Editor's Note: Oh man, do I feel you pain, prophet. Who else struggles with this annually? - BG
My name is prophet, and I am a fantasy football name loser.
By this, i mean that I'm bloody terrible at naming my fantasty football teams. I've always struggled with it; I pick names that I think look good, or funny, or cool, and they wind up being just so, so bad.
here's my 2010 and 2011 team names.
- COMPLETELY ENRAGED [FUUU] (avatar was a FUUUUUU-face) - just dumb, but i had to come up with something fast. half the league was little cousins anyways.
- Cows Rarely Aren't Pooping [CRAP] (avatar was a moocow taking a dump) - my sister lives in texas and complains about the herds of cattle, but this was bad too.
- Texas Chainsaw Massaquoi [TCS] (avatar was the google image) - funny in it's own way, but tired, and Massaquoi hasn't done anything in so long that half the people in the league didn't know who he was.

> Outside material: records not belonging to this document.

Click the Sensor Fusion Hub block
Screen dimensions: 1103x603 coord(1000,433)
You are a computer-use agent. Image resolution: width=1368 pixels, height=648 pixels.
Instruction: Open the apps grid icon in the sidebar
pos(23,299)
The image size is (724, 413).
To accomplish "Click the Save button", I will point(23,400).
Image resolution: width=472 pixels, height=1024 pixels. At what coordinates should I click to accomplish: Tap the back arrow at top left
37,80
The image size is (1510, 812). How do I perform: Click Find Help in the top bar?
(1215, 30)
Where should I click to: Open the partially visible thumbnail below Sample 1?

- Rex Ryan's Foot Party [YUM] (avatar was the Agony of De-Feet headline) - funny for a bit, but the only one who really got a chuckle was the only jets fan.
so, i need help. i will be in a minimum of three leagues this year, and i need at least three solid team names. i prefer puns, and they need to be somewhat family-friendly. KSK's list is always terrible so i have to avoid it.
i was debating The Ginger Hammer (in honor of our fearless NFL commissioner), but beyond that i'm lost. other topics that interest me for names include Sam Hurd, purple syzzurp, LeGarrette Blount's wake-up service, Ryan Tannehill's wife, and off-season antics.